Functional enrichment analysis for all gene lists under investigation (top 5% of loci by signals for convergence in H1 and H2) was carried out using Fisher’s exact test and Benjamini–Hochberg50 correction. All enrichments were computed with respect to the background defined by the 2,204 loci under study, so as to avoid biases due to possible functional enrichments of the latter gene list. We thus investigated enrichment of our lists for Gene Ontology annotation terms55, KEGG pathways56, common interactors according to the HPRD database57, microRNA targets according to Targetscan58 and genes associated to human diseases according to the Genetic Association Database59.
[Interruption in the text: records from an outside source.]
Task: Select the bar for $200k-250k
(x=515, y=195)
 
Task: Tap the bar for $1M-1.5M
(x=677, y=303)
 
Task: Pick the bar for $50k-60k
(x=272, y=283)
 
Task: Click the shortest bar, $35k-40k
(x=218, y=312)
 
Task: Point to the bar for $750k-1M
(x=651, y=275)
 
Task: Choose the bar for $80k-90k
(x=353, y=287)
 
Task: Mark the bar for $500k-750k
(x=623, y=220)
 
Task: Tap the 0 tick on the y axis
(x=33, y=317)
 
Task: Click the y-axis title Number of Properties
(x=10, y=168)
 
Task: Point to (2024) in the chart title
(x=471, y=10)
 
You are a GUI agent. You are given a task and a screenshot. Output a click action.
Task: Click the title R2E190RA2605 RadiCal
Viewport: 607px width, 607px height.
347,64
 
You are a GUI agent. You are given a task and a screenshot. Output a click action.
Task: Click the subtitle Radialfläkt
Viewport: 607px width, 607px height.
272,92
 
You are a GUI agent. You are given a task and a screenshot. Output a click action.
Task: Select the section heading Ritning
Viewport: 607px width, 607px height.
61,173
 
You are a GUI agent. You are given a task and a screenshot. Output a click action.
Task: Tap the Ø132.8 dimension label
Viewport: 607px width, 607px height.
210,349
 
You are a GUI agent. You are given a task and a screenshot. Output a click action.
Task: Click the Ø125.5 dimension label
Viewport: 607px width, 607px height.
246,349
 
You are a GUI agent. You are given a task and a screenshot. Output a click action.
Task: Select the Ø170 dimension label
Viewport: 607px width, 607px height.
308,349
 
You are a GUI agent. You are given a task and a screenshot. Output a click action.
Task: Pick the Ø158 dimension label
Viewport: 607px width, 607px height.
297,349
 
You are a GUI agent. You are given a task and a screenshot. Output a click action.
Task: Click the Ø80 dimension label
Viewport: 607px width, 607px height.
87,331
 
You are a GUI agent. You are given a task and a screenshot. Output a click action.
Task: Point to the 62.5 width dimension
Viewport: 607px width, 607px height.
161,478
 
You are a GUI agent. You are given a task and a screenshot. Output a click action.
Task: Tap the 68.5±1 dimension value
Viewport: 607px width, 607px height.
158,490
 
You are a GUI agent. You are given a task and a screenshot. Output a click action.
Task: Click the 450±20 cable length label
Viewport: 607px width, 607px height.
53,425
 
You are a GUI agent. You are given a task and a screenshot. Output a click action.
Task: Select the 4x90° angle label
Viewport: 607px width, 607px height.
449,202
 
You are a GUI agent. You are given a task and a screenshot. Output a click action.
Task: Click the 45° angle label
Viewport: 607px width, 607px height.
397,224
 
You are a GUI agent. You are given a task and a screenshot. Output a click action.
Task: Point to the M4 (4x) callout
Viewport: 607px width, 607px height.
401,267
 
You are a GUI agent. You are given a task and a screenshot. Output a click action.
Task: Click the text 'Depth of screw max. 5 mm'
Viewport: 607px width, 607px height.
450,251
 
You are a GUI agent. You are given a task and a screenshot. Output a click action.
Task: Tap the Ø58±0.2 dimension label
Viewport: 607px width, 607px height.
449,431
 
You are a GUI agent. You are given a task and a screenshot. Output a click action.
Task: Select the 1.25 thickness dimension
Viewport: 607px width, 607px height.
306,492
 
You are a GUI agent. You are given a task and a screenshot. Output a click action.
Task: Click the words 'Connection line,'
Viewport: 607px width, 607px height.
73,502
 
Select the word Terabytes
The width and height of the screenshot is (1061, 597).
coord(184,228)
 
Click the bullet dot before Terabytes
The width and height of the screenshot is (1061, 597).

At a Benjamini–Hochberg50 FDR of 30%, and retaining only functional categories represented by at least five genes in our H1 and H2 lists, only Gene Ontology annotations and microRNA targets showed significant enrichment. However, when a control gene list generated from ranked convergence signals of random phylogenies was used, approximately equivalent levels of enrichment were seen. The functional enrichment we found and present here should therefore be considered putative, and further work carried out to validate the functional roles of the loci with strongest evidence for convergence.

Overall, one significant enrichment was found for the top 5% most convergent H1 genes, pertaining to alcohol metabolic processes. For H2 lists, on the other hand, significant enrichments were found for several Gene Ontology categories and microRNA target sets. The comprehensive results obtained for both the functional enrichment analyses are collated in Supplementary Table 12 (117 loci representing the top 5% of loci by signal for H1 and H2).

Several loci with the most strongest signals for H2 convergence were found to be associated to the GO annotation ‘sensitivity to light stimuli’ (GO:0009416). Other categories enriched in the most convergent genes are related to vesicle-mediated transport, regulation of cell cycle and cell death.

We also compared our lists to sets of genes highly expressed (defined as reads per kilobase of transcript per million mapped reads (RPKM) >10) in human tissues according to the RNA-seq Atlas, and found the genes from the most convergent H2 list were enriched in genes highly expressed in the hypothalamus (P = 0.029, Fisher’s exact test; Supplementary Table 13).

We further analysed the most convergent genes from the H1 and H2 hypotheses, as well as those from random trees with weakest species tree support, using the Thompson Reuters Metacore database of interactions documented in the literature. For each list we extracted all networks in which the query convergence genes were directly connected (were adjacent vertices). A large network of 17 genes was discovered matching genes from the H2 list (see Supplementary Fig. 9), including TP63 (p63), CDK1 (p34) and several other genes. CDK1 (p34) has been reported to be closely involved in both regeneration and development of hair cells in the cochlea, a key cell cycle process required to replenish hair cell populations for efficient hearing30. Similarly, recent work suggests that p63 is involved in cochlear development29. Networks extracted from H1 and random tree query lists were much smaller, with a maximum of six loci present.